Bayerns Superdetektive betreiben Dönerbude

In Bayern gibt es eine Spezies von Supercops, die nach langjährigen genetischen Experimenten zur Verbesserung ihrer Fähigkeiten das Verbrechen in Deutschland bekämpfen. Diese Supertalente lassen alles von Sherlock Holmes bis TKKG alt aussehen, sich in die Ecke stellen und schämen. Die Bayerischen Gesetzeshüter sind dabei äußerst kreativ und scheuen keine Mühe. So auch bei der ja bekanntlich höchst erfolgreichen Ermittlung im mysteriösen Fall der „Döner-Morde“ (!):

Weil die Mörder der NSU-Opfer im Milieu der organisierten Kriminalität vermutet wurden, betrieb die Polizei sechs Monate lang einen Döner-Imbiss. Trotzdem bestreitet Ex-Oberstaatsanwalt Kimmel Fehler.

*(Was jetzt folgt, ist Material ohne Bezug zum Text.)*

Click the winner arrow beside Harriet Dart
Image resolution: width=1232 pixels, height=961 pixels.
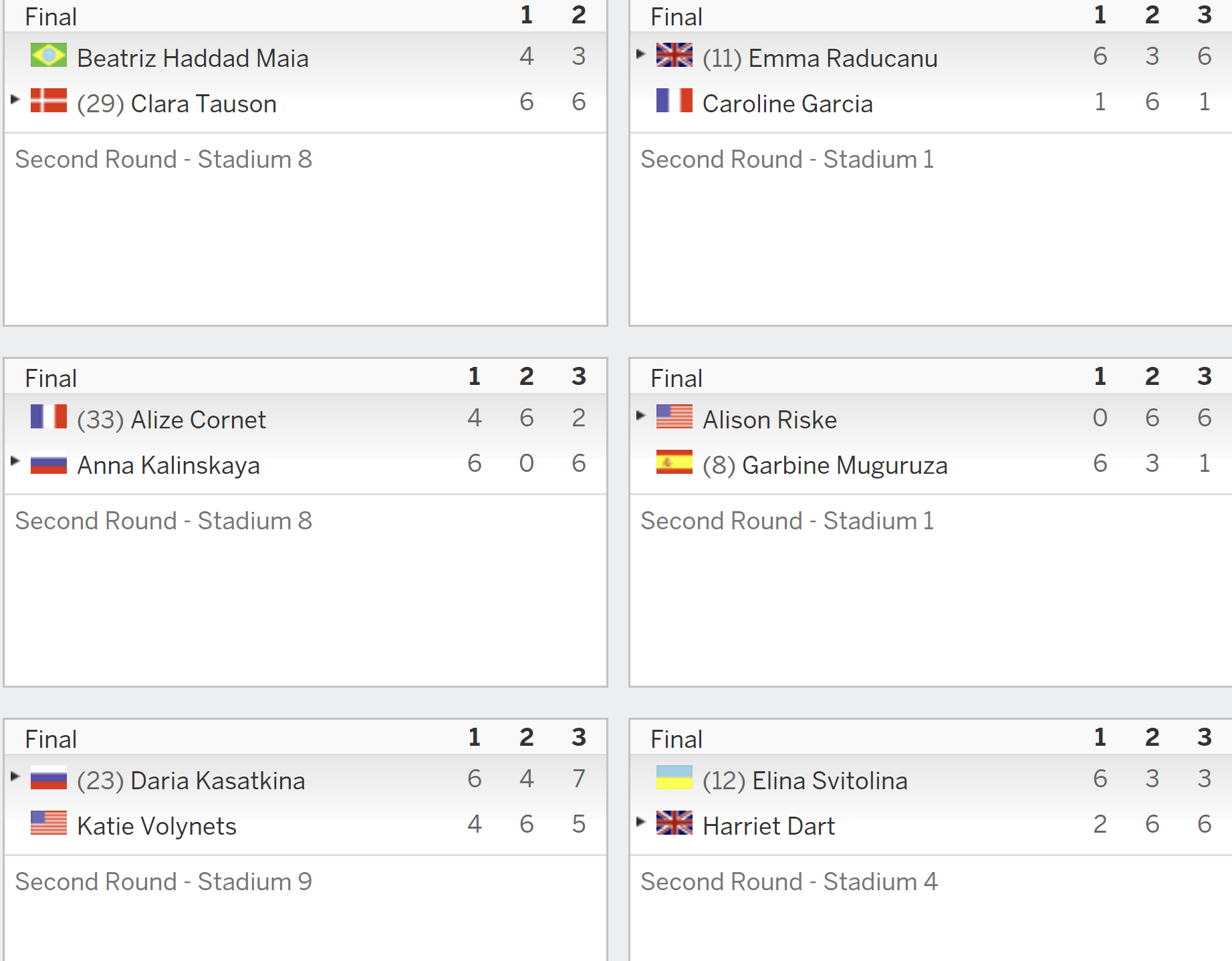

Man vermutete die Mörder scheinbar im Bereich des organisierten Verbrechens. Die Superbullen hatten den Verdacht, Dönerfleischlieferanten könnten für die Mordserie verantwortlich sein. Man hat sich da wohl ausgemalt, wie die Dönerfleischmafia den Hackspießmarkt an sich reißen will, oder so.